Our brief also emphasized the importance of protecting both sides in the conflict between same-sex couples and religious traditionalists. Although oral argument is always an uncertain indicator, it was encouraging to see Justice Kennedy, the author of Obergefell, sound that same theme in the oral argument. From our Daily News piece:
On Tuesday, echoing his earlier argument for gay couples, Kennedy summed up this case: “[T]olerance is essential in a free society. And tolerance is most meaningful when it’s mutual. It seems to me that the state in its position here has been neither tolerant nor respectful of Mr. Phillips’ religious beliefs.”
Monday, December 4, 2017
That's the title of a short piece that Doug Laycock and I have posted at the Berkley (Georgetown) Forum about Masterpiece Cakeshop. It summarizes aspects of the amicus brief we filed presenting the free-exercise case for baker Jack Phillips, and it argues that
recognizing a carefully defined right in circumstances like Phillips’s, while applying nondiscrimination laws in most cases of commercial services, would appropriately protect both sides in the conflict between same-sex marriage and religious liberty rights.

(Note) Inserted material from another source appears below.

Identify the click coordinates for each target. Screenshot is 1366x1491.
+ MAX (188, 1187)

Thursday, November 30, 2017
An article in the Nation magazine, by William Greider, discusses on an "autopsy" report on "What Killed the Democratic Party?" The conclusion is that the party left behind working people and unions (and minorities as well) in order to chase big donors by giving them more pro-business policies (and, one might add, cultural progressivism, but the Nation would never see that as part of the disconnect). Sanders, of course, was the messenger of the revolt, and:
Many young people are even to the left of Bernie. A YouGov poll in January 2016 found that 43 percent of people under the age of 30 had a favorable opinion of socialism, versus just 26 percent unfavorable. A recent poll of 18-to-29-year-olds by Harvard University found that a majority of the respondents did not “support capitalism.” This was too much for Representative Nancy Pelosi, the House minority leader. At a postelection town hall, she bolted out of her seat to declare: “I have to say, we’re capitalists—that’s just the way it is.” Maybe it’s time for the Democrats to start a conversation with these young lefties.

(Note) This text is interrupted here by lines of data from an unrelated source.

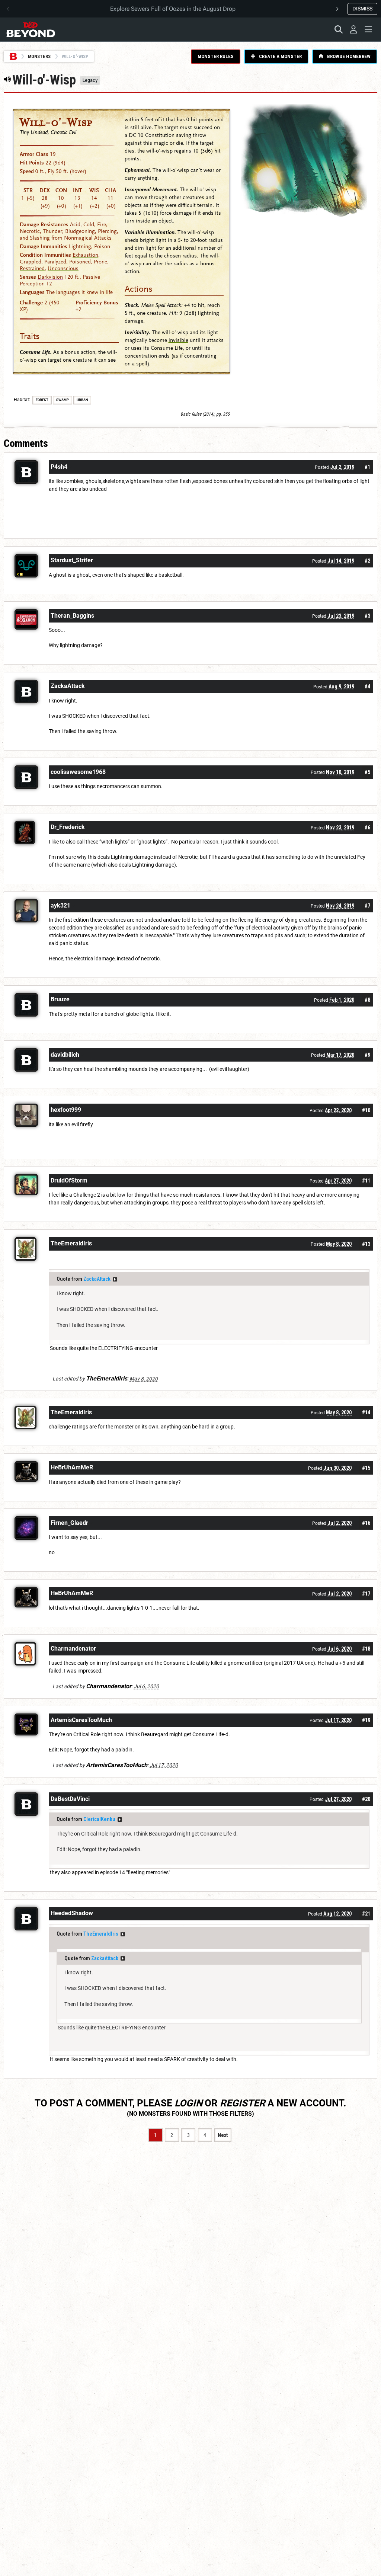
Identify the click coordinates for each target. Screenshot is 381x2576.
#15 (366, 1468)
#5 (367, 772)
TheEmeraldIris (100, 1934)
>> (115, 1279)
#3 (367, 616)
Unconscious (63, 268)
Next (223, 2135)
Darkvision (50, 277)
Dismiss (362, 9)
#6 (367, 828)
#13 (366, 1244)
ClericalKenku (99, 1819)
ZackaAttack (97, 1279)
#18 (366, 1649)
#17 (366, 1594)
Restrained (32, 268)
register (242, 2103)
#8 (367, 1000)
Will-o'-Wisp (56, 122)
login (188, 2103)
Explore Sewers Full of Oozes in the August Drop (173, 8)
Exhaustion (85, 255)
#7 (367, 906)
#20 (366, 1799)
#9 (367, 1055)
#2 (367, 561)
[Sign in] (353, 29)
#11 (366, 1181)
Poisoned (80, 262)
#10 (366, 1110)
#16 (366, 1523)
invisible (178, 340)
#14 (366, 1412)
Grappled (30, 262)
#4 (367, 686)
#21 (366, 1914)
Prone (100, 262)
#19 (366, 1720)
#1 (367, 467)
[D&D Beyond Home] (30, 29)
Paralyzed (55, 262)
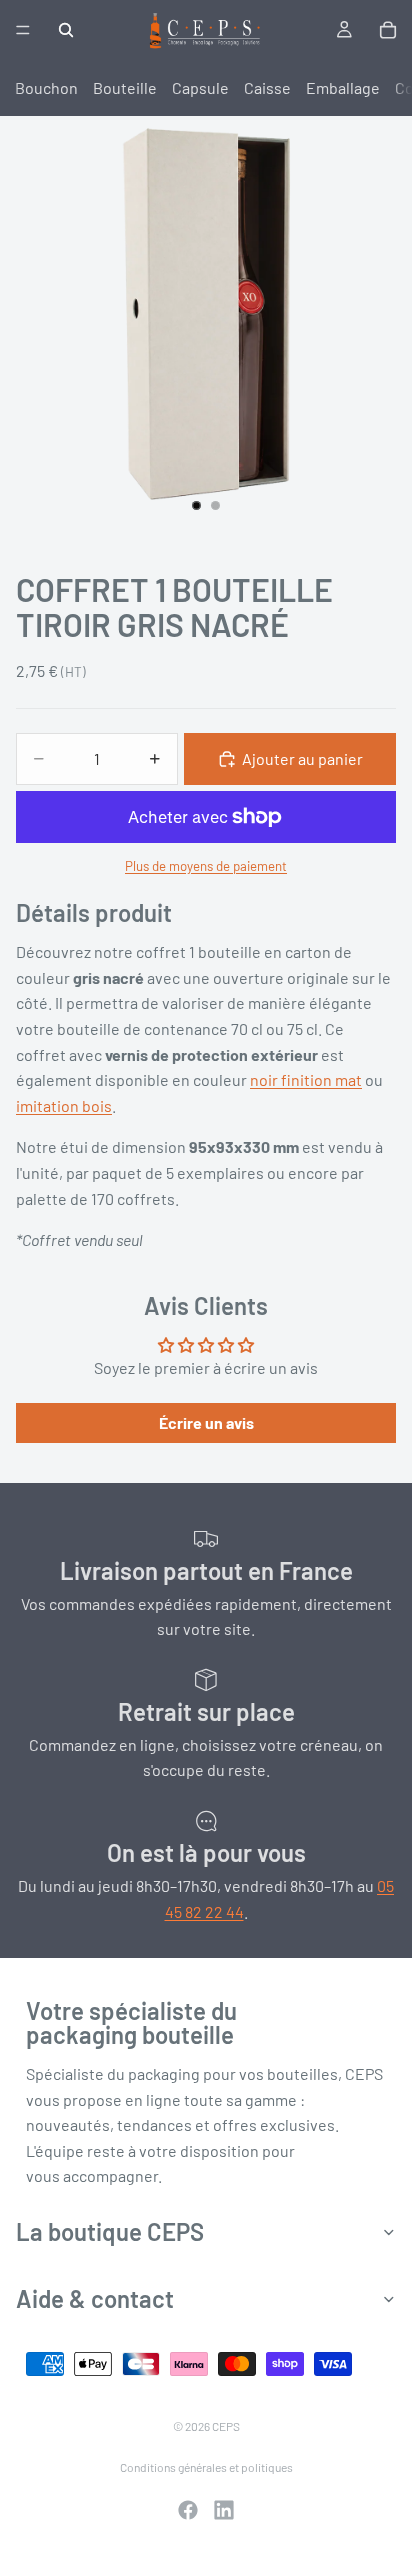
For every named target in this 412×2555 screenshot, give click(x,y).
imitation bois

People shouldn't forget the line (whoever said it) that anyone who's not a socialist at 20 has no heart and anyone who is a socialist at 30 has no brain. But with that said, the great recession, and the long-term instability in the economy and the job market caused by technological revolution, may well make this young generation more hospitable to government intervention for the long term, not just for the moment.
But why does it have to be "socialism, not capitalism"? The New Deal was understood, and won long-lasting support in part because it was understood, as a means not to replace capitalism, but to preserve it by curbing its excesses--excesses that threatened to lead to destructive unrest. Just how much intervention that requires is, of course, a matter of debate and practical judgment. Maybe the meltdown of 2008 showed the need for a lot more regulation in order in order to restore the fair working of a basic market-based economy. (That conclusion seems consistent, BTW, with the Catholic social tradition's affirmation of the need for a "strong juridical framework" to regulate markets--although I agree that CST principles also could support more limited conceptions of the "strong juridical framework.")
In any event, the argument about saving capitalism and markets still, today, seems to me to be more effective--reaching a far wider range of people--than the argument pining for socialism as an ideal. (To say nothing of remembering all the problems with how socialism has actually worked.)